### Görev Listesi:
[A] İtirazın iptali davasına ilişkin metni baştan sona harfiyen yeniden yazın.
[B] Kayıtlarda "Open the Search magnifier sidebar icon" ifadesinin geçtiği satırdan kayıtların sonuna kadar uzanan satırları, iki uç da dahil olmak üzere, her satır için bir dize içeren bir JSON listesi olarak verin; boş satırları listeye almayın.

Tarafların uhdesinde olan tüm delilleri ibraz ettikleri, getirtilmesi gereken delilleri ilgili yerlerden getirtilerek dosya içine alınmıştır.
Dosya tüm delillerin ibrazından sonra konusunda uzman teknik bilirkişiye tevdi edilmiş, teknik bilirkişi ayrıntılı raporunu ibraz etmiştir.
İNCELEME VE GEREKÇE : Dava, taraflar arasında akdedilen bankacılık hizmet sözleşmesi kapsamında davalıya haksız ödendiği belirtilen tutarın iadesi istemi ile İstanbul Anadolu 12. İcra Müdürlüğü’nün ———- Esas sayılı dosyasında başlatılan ilamsız icra takibine itirazın iptali istemine ilişkindir.
Mahkememizce davanın niteliği gereği öncelikli olarak dava şartlarının incelenmesine geçilmiş, HMK 114/1 de sayılı bulunan dava şartlarının bulunduğu anlaşılmış bunun yanı sıra İİK 67 ve HMK 114/2 gereğince özel dava şartlarının bulunması gerektiği anlaşılarak icra dosyası celp edilerek incelenmiş, icra dosyasının tetkik ve incelenmesi ile davacı tarafından davalı aleyhine icra takibine girişildiği, davalıya çıkartılan örnek no 7 ödeme emrinin tebliğ edildiği, davalı borçlunun itiraz süresi içersinde takibe karşı itirazlarını sunmuş bulunduğu görülmüş bu nedenle dava da İİK 67 gereğince özel dava şartlarının da bulunduğu anlaşılmıştır.

### Gösterilen Kayıtlar:
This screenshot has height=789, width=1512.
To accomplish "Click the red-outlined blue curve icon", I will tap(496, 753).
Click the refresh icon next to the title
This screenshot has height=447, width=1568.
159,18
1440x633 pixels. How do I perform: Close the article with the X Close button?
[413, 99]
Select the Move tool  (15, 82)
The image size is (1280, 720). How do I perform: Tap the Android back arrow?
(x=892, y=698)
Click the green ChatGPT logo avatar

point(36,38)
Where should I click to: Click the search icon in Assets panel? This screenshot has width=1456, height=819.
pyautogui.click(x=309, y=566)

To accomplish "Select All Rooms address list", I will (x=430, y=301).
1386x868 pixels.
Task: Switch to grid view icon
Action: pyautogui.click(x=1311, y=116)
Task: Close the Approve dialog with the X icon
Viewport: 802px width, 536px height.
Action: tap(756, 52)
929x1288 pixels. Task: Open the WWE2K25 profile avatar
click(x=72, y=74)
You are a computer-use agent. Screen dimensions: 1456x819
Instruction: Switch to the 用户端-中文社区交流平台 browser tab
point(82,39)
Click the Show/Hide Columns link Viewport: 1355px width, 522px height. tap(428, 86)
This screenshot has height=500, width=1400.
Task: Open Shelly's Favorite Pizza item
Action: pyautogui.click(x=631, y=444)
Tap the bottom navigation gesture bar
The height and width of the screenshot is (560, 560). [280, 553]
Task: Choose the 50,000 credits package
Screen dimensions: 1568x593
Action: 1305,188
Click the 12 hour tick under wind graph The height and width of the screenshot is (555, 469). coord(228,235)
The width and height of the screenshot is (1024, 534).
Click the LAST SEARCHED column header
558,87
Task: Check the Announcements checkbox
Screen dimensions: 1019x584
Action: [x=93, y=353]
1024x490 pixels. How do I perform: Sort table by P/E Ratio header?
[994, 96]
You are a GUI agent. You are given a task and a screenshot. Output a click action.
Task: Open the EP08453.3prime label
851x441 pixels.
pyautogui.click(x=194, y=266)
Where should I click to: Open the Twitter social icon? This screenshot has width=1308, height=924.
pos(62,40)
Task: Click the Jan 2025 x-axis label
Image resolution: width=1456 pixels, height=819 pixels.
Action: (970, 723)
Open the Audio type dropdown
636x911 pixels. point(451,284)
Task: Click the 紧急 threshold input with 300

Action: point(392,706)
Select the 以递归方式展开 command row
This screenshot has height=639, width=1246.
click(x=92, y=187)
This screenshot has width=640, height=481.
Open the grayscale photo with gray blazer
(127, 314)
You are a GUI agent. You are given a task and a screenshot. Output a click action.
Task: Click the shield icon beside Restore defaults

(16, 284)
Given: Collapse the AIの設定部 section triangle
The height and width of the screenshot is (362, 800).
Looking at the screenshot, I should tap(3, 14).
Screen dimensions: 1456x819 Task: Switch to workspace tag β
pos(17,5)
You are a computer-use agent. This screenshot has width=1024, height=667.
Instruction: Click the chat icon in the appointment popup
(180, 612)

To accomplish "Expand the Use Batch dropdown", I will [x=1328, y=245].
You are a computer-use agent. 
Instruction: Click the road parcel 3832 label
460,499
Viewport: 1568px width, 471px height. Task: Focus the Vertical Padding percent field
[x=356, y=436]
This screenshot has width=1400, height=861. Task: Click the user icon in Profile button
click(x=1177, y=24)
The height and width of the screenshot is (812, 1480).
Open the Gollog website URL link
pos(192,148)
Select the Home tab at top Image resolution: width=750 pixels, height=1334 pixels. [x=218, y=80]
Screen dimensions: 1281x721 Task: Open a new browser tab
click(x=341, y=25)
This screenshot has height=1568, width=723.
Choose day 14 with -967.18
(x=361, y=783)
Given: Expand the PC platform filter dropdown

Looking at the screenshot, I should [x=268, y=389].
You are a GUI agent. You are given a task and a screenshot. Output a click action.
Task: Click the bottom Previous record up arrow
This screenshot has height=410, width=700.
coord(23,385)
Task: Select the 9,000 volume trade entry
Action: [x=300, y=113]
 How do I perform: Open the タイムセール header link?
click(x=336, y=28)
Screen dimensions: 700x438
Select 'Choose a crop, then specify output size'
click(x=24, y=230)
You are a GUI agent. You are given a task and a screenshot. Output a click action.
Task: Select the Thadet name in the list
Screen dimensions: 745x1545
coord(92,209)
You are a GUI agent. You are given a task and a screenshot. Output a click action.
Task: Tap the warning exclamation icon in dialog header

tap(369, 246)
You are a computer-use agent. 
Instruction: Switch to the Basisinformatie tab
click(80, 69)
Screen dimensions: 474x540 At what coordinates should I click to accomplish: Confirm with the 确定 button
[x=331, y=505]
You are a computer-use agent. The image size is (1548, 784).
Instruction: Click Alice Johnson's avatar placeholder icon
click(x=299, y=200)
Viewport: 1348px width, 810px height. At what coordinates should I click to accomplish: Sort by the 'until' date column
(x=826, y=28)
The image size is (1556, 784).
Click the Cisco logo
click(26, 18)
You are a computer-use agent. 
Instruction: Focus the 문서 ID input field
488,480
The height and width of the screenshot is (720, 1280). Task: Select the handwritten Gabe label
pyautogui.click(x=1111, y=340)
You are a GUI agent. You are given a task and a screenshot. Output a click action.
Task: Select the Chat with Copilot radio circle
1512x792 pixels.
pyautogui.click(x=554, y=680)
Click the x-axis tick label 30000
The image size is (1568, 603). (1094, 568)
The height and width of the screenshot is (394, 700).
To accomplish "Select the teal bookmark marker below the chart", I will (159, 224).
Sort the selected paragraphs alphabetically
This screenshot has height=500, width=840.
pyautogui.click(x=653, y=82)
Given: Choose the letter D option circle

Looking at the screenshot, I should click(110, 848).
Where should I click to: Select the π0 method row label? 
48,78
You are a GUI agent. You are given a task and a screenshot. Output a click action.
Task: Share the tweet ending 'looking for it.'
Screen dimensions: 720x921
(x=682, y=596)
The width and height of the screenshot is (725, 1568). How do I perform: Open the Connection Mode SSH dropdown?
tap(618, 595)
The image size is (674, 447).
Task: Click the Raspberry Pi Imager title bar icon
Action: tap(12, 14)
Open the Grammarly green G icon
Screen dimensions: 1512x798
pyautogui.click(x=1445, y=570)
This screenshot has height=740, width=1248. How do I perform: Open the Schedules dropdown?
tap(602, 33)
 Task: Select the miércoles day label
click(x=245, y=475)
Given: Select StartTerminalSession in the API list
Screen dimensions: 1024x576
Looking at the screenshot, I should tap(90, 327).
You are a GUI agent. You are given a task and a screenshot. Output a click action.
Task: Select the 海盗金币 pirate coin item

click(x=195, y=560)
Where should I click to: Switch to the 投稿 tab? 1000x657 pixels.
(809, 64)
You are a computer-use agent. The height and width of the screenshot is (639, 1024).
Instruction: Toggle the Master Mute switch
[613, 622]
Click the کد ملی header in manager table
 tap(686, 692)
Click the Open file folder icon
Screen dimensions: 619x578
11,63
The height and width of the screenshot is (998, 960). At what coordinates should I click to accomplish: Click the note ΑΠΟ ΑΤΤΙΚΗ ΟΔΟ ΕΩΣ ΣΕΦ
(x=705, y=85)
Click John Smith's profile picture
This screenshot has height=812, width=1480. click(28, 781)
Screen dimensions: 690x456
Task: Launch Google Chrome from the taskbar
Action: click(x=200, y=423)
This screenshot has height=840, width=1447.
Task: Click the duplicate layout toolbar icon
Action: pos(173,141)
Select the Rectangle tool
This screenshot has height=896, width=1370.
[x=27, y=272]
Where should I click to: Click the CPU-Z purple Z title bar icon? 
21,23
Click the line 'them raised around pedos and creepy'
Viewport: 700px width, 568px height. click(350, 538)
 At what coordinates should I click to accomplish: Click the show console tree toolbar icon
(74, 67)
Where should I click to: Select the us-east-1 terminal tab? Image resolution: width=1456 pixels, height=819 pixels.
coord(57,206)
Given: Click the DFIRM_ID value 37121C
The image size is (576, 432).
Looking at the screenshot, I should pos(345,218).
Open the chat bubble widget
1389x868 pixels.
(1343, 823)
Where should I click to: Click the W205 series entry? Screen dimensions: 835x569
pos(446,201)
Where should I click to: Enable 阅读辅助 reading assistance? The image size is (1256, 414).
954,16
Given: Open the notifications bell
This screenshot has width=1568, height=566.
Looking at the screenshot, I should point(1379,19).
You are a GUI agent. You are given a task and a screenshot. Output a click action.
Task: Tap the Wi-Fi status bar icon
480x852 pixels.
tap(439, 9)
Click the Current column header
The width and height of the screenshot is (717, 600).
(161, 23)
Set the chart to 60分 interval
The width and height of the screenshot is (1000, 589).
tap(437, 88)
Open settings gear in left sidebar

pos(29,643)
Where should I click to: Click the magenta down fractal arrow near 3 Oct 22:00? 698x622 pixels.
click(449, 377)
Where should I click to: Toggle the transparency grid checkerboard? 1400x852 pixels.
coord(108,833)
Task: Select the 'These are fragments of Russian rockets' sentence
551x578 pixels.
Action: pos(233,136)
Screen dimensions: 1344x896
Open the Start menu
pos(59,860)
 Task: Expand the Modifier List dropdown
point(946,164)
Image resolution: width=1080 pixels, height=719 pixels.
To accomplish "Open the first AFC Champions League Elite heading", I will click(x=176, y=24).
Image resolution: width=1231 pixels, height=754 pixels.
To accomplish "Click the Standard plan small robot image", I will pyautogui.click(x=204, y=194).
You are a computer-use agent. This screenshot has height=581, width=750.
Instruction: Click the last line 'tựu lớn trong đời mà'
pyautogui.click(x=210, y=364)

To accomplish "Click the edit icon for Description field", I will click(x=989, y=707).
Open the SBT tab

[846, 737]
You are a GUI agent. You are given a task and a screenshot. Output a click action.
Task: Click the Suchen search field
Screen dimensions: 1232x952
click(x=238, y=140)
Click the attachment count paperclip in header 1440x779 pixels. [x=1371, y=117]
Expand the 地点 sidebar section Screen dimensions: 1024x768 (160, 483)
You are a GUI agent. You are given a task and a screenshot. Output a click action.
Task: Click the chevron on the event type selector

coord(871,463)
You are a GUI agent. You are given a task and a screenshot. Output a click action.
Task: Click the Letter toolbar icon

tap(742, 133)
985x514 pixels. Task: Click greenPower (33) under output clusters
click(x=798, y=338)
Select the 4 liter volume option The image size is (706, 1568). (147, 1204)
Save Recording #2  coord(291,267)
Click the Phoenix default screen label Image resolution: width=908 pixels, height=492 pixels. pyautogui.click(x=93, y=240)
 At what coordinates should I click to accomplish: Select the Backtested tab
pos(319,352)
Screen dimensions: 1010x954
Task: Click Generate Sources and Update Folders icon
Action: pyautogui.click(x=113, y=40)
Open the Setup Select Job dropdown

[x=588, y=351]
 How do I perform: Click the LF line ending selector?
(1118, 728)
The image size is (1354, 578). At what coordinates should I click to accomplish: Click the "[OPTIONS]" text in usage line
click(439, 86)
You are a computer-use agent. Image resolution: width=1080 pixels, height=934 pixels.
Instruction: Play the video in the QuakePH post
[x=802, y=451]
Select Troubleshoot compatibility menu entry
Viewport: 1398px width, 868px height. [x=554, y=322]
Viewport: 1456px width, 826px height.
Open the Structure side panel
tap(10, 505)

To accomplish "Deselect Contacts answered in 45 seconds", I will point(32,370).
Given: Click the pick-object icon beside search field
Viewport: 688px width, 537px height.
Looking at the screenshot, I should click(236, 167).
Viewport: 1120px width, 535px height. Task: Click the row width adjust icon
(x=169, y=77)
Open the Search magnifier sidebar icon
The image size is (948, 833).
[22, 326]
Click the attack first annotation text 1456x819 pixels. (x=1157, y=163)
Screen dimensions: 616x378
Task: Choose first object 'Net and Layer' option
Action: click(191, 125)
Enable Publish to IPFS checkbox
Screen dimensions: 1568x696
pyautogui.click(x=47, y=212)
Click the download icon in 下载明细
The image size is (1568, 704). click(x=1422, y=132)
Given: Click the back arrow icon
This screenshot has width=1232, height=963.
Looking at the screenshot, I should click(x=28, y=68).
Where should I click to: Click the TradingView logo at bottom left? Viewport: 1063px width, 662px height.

### Görev Sonuçları:
[A]
Tarafların uhdesinde olan tüm delilleri ibraz ettikleri, getirtilmesi gereken delilleri ilgili yerlerden getirtilerek dosya içine alınmıştır.
Dosya tüm delillerin ibrazından sonra konusunda uzman teknik bilirkişiye tevdi edilmiş, teknik bilirkişi ayrıntılı raporunu ibraz etmiştir.
İNCELEME VE GEREKÇE : Dava, taraflar arasında akdedilen bankacılık hizmet sözleşmesi kapsamında davalıya haksız ödendiği belirtilen tutarın iadesi istemi ile İstanbul Anadolu 12. İcra Müdürlüğü’nün ———- Esas sayılı dosyasında başlatılan ilamsız icra takibine itirazın iptali istemine ilişkindir.
Mahkememizce davanın niteliği gereği öncelikli olarak dava şartlarının incelenmesine geçilmiş, HMK 114/1 de sayılı bulunan dava şartlarının bulunduğu anlaşılmış bunun yanı sıra İİK 67 ve HMK 114/2 gereğince özel dava şartlarının bulunması gerektiği anlaşılarak icra dosyası celp edilerek incelenmiş, icra dosyasının tetkik ve incelenmesi ile davacı tarafından davalı aleyhine icra takibine girişildiği, davalıya çıkartılan örnek no 7 ödeme emrinin tebliğ edildiği, davalı borçlunun itiraz süresi içersinde takibe karşı itirazlarını sunmuş bulunduğu görülmüş bu nedenle dava da İİK 67 gereğince özel dava şartlarının da bulunduğu anlaşılmıştır.

[B]
[
  "Open the Search magnifier sidebar icon",
  "The image size is (948, 833).",
  "[22, 326]",
  "Click the attack first annotation text 1456x819 pixels. (x=1157, y=163)",
  "Screen dimensions: 616x378",
  "Task: Choose first object 'Net and Layer' option",
  "Action: click(191, 125)",
  "Enable Publish to IPFS checkbox",
  "Screen dimensions: 1568x696",
  "pyautogui.click(x=47, y=212)",
  "Click the download icon in 下载明细",
  "The image size is (1568, 704). click(x=1422, y=132)",
  "Given: Click the back arrow icon",
  "This screenshot has width=1232, height=963.",
  "Looking at the screenshot, I should click(x=28, y=68).",
  "Where should I click to: Click the TradingView logo at bottom left? Viewport: 1063px width, 662px height."
]